Dataclass Configuration Options

Customize behavior with decorator parameters:

from dataclasses import dataclass, field

@dataclass(frozen=True) # Makes it immutable
class Point:
x: float
y: float

@dataclass(order=True) # Adds comparison methods
class Priority:
level: int
task: str

@dataclass
class Config:
name: str
values: list = field(default_factory=list) # Mutable default

def __post_init__(self):
# Called after __init__
self.name = self.name.upper()

Available options:

  • frozen=True: Makes instances immutable and hashable
  • order=True: Generates __lt__, __le__, __gt__, __ge__
  • slots=True (Python 3.10+): Uses __slots__ for memory efficiency

Default Values with Mutable Types

Both NamedTuple and dataclass handle mutable defaults differently:

from dataclasses import dataclass, field
from typing import NamedTuple

# Dataclass - use field() for mutable defaults
@dataclass
class Team:
name: str
members: list = field(default_factory=list)

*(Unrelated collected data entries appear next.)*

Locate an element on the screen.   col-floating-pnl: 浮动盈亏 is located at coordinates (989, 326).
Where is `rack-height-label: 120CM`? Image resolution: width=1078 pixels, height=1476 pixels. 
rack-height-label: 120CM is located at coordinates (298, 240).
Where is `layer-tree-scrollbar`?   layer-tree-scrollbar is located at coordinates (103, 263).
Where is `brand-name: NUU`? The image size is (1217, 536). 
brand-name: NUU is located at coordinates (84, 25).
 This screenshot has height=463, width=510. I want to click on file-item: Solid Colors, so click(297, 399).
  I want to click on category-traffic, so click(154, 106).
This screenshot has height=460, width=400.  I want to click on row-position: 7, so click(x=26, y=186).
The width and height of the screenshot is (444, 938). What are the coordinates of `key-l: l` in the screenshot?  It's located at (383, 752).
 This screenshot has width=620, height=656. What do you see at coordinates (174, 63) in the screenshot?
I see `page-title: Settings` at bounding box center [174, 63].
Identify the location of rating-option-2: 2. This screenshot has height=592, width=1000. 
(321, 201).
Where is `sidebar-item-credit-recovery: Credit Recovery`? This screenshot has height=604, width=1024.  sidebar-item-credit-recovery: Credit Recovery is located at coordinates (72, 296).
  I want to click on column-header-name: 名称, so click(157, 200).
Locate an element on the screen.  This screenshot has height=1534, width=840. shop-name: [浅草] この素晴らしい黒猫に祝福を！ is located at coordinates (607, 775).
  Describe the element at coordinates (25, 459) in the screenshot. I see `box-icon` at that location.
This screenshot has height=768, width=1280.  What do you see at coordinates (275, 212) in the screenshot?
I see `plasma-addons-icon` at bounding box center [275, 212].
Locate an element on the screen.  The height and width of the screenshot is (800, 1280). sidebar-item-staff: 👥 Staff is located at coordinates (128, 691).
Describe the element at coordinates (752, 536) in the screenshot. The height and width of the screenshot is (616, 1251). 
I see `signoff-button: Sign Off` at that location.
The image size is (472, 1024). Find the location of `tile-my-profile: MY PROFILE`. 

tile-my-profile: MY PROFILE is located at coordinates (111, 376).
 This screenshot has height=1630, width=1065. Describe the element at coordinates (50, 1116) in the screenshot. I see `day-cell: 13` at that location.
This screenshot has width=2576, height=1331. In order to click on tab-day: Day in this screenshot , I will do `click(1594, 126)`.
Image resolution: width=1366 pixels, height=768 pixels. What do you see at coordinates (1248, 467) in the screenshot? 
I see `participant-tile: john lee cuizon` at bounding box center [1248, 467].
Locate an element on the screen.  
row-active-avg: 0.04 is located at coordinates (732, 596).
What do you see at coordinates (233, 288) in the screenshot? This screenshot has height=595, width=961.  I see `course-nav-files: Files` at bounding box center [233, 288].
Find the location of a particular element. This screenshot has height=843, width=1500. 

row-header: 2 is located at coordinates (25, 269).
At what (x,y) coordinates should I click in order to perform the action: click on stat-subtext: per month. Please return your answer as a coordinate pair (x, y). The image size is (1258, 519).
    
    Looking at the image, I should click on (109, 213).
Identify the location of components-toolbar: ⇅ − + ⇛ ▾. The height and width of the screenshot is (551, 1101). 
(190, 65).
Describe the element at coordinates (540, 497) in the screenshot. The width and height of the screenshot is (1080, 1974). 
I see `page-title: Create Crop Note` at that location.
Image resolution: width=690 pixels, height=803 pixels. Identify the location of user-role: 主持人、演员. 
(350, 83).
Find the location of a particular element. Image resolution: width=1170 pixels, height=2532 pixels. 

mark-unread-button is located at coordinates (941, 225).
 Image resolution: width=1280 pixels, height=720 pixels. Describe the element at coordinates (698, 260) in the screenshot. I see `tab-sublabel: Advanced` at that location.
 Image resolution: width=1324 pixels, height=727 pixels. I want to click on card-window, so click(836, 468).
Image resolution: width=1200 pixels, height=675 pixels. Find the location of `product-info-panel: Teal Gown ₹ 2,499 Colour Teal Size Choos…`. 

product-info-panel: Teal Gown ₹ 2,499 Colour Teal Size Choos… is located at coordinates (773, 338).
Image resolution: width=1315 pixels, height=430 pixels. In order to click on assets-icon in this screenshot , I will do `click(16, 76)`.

# NamedTuple - no direct mutable defaults
class Team(NamedTuple):
name: str
members: tuple = () # Use immutable type instead
warning

Never use mutable default values like members: list = [] in dataclasses. Each instance would share the same list object. Always use field(default_factory=list).

Inheritance

Dataclasses support inheritance naturally:

from dataclasses import dataclass

@dataclass
class Person:
name: str
age: int

@dataclass
class Employee(Person):
employee_id: str
department: str = "General"

emp = Employee("Alice", 30, "E001", "Engineering")
print(emp) # Employee(name='Alice', age=30, employee_id='E001', department='Engineering')
note

NamedTuple inheritance is more limited and less intuitive.

Performance Comparison

from dataclasses import dataclass
from typing import NamedTuple
import sys

class UserClass:
def __init__(self, id, name):
self.id = id
self.name = name

class UserTuple(NamedTuple):
id: int
name: str

@dataclass
class UserData:
id: int
name: str

@dataclass(slots=True)
class UserSlots:
id: int
name: str

# Memory comparison
instances = [
UserClass(1, "A"),
UserTuple(1, "A"),
UserData(1, "A"),
UserSlots(1, "A")
]

for obj in instances:
print(f"{type(obj).__name__}: {sys.getsizeof(obj)} bytes")

Output:

UserClass: 56 bytes
UserTuple: 56 bytes
UserData: 56 bytes
UserSlots: 48 bytes
note

NamedTuple typically uses the least memory, followed by dataclass with slots.

Conversion Between Types

from dataclasses import dataclass, asdict, astuple
from typing import NamedTuple

@dataclass
class User:
id: int
name: str

user = User(1, "Alice")

# To dictionary
user_dict = asdict(user) # {'id': 1, 'name': 'Alice'}

# To tuple
user_tuple = astuple(user) # (1, 'Alice')

# From dictionary
user_from_dict = User(**user_dict)

When to Use Each

Use Regular Class When:

  • Object has significant behavior (methods)
  • Complex initialization logic required
  • Need full control over all aspects

Use NamedTuple When:

  • Immutability is required
  • Need tuple unpacking or indexing
  • Memory efficiency is critical
  • Using as dictionary keys

Use Dataclass When:

  • Primary purpose is storing data
  • Need mutable instances (default) or immutable (frozen=True)
  • Want automatic method generation
  • Need default values and type hints
# NamedTuple: Coordinates that shouldn't change
class Point(NamedTuple):
x: float
y: float

# Dataclass: Configurable settings
@dataclass
class Settings:
theme: str = "dark"
font_size: int = 12

# Regular class: Complex behavior
class DatabaseConnection:
def __init__(self, host, port):
self.host = host
self.port = port
self._connection = None

def connect(self):
# Connection logic
pass
note

Python 3.10+ dataclasses with slots=True approach NamedTuple memory efficiency while retaining mutability and easier inheritance.

Default to dataclass for most data-holding needs. Choose NamedTuple when immutability and tuple compatibility are essential. Reserve regular classes for objects with complex behavior.